Exercise directions:
Reproduce all of the data below without alteration; exclude every picture.

Supplied material:
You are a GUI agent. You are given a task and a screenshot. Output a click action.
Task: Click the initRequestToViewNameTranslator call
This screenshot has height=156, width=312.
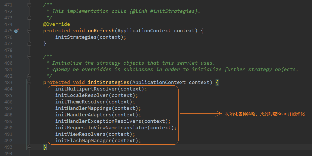[x=102, y=128]
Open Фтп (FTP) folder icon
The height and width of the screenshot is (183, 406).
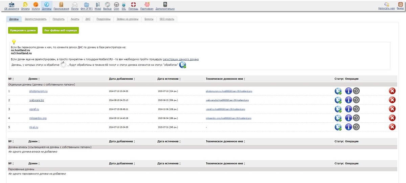tap(87, 5)
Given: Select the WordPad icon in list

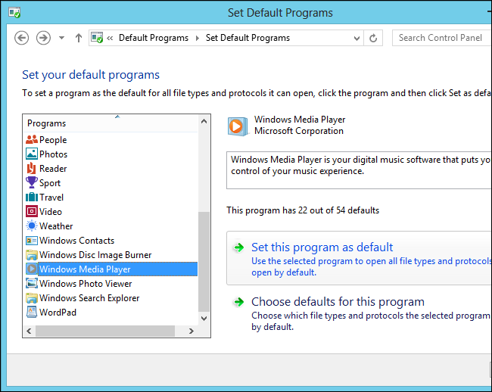Looking at the screenshot, I should pyautogui.click(x=32, y=313).
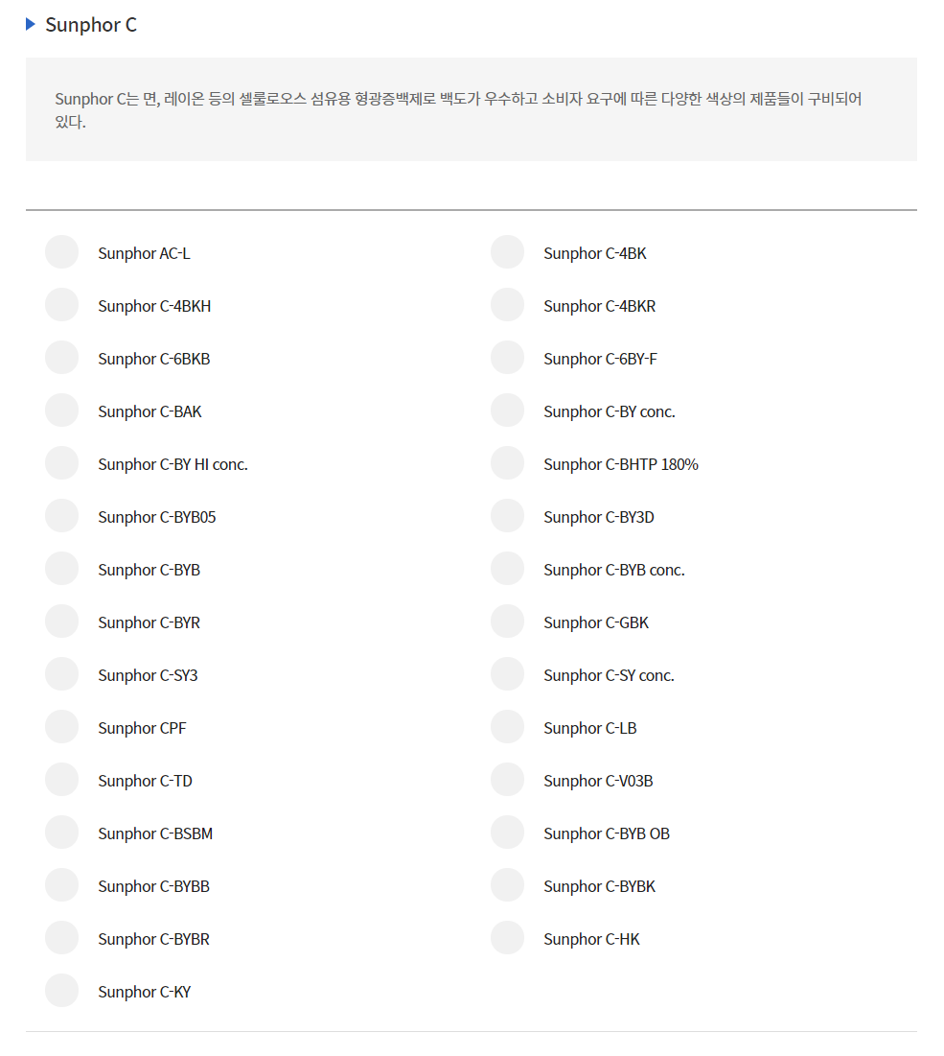This screenshot has width=944, height=1056.
Task: Select Sunphor C-BY HI conc. entry
Action: click(173, 464)
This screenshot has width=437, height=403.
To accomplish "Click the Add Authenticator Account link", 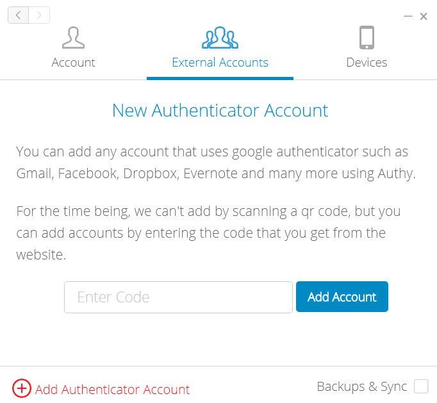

Exercise response:
You are a GUI agent. You are given a task and a screenshot. Output a click action.
Task: Click the initRequestToViewNameTranslator call
This screenshot has height=156, width=312.
[x=102, y=128]
Open Фтп (FTP) folder icon
The height and width of the screenshot is (183, 406).
tap(87, 5)
Given: Select the WordPad icon in list

Looking at the screenshot, I should pyautogui.click(x=32, y=313).
This screenshot has width=944, height=1056.
Task: Select Sunphor C-BY HI conc. entry
Action: click(173, 464)
This screenshot has width=437, height=403.
To accomplish "Click the Add Authenticator Account link", 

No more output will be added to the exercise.